Fulton Street Named for Westminster College Icon Jack Marshall
The public is invited to a public dedication ceremony at 1 p.m., Saturday, April 20, at the intersection of Fifth Street and Jack Marshall Avenue as a part of Alumni Weekend to re-name a street for Westminster College icon, John E. “Jack” Marshall.
Park Avenue will officially become Jack Marshall Avenue with the unveiling of the new street signs.
Westminster President Dr. George B. Forsythe will deliver dedication remarks. The other speaker at the event will be Jack’s brother David Marshall, Westminster Class of 1964.
Members of the Westminster College Board of Trustees, other members of the Jack Marshall family, representatives from the City of Fulton and alumni and men of Sigma Alpha Epsilon Fraternity will also be in attendance.
Marshall worked at Westminster College his entire professional life. During his nearly 60 year tenure at the College, he held every significant administrator’s post, including Interim President.

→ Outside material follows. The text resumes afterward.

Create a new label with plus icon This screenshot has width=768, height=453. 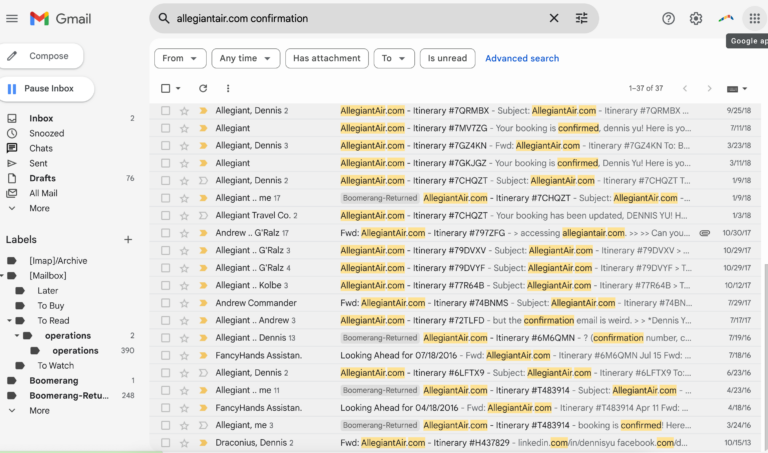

He was awarded every kind of prominent recognition the College could bestow—an honorary degree, an Alumni Achievement Award, and the Alumni Award of Merit. His fraternity, Sigma Alpha Epsilon, presented him with the Merit Key and the Order of the Phoenix Award.

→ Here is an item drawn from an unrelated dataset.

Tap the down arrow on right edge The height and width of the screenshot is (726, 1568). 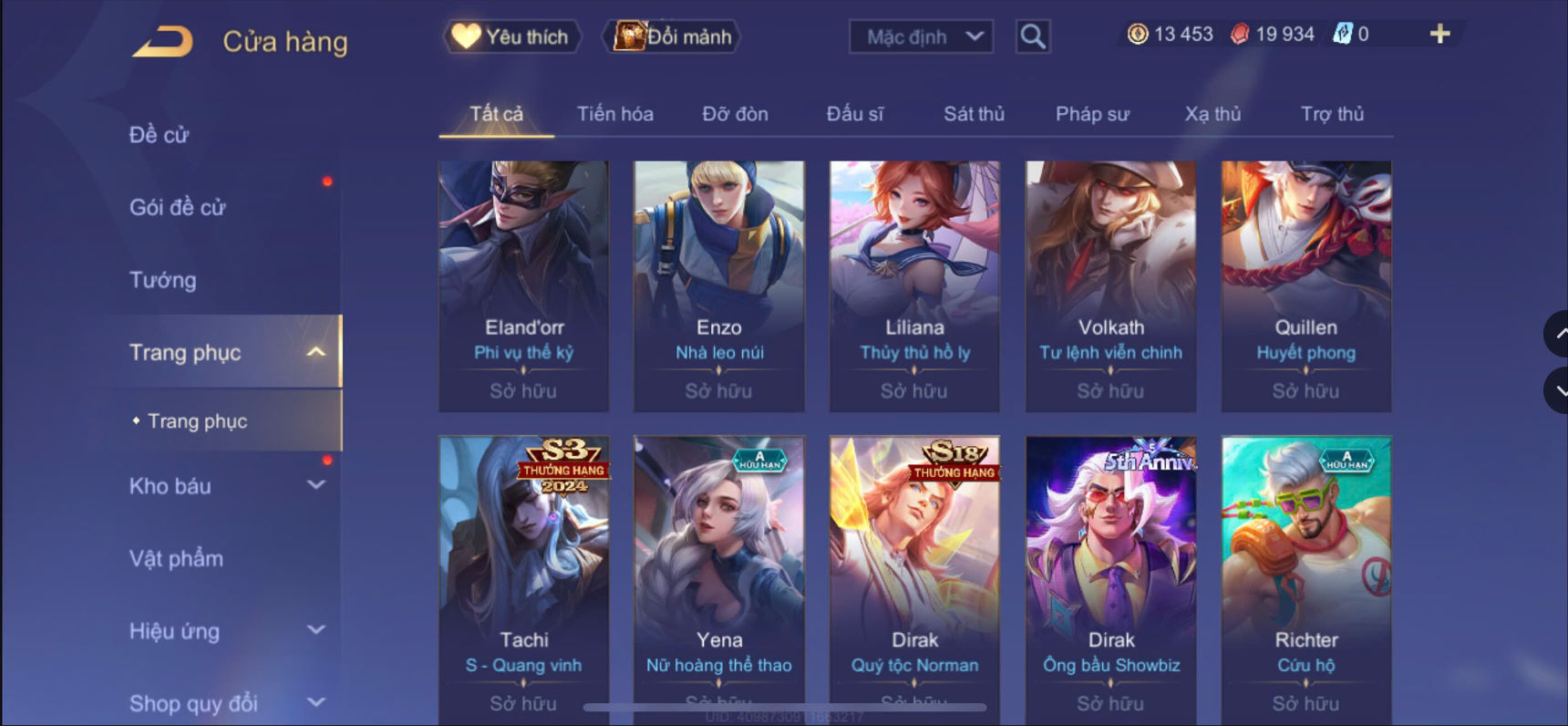pos(1557,390)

He was well known in the community as “Mr. Westminster.”
In addition to his extensive work on behalf of Westminster College and the National Churchill Museum, Marshall was heavily involved in civic affairs. He was one of the original Chamber of Commerce Ambassadors and instrumental in the passage of the city tourism tax. He was on the board of numerous Fulton civic organizations.
Westminster College has been working with City of Fulton officials since last summer to make the dedication a reality. Westminster College officials sent a letter of request and the Fulton City Council approved the change.

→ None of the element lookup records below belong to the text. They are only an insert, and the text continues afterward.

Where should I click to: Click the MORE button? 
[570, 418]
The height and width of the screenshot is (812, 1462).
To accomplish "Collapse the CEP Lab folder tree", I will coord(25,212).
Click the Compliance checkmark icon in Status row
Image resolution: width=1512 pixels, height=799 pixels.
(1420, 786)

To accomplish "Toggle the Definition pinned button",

“We have been considering ways to honor Jack’s life and significant contributions to the Westminster and Fulton communities since his passing,” says President Forsythe. “Working with the Mayor and City Council, in the true spirit of teamwork that I believe Jack would have appreciated, our dedication puts some measure of permanent thanks in official records for a life well-lived and well-served.”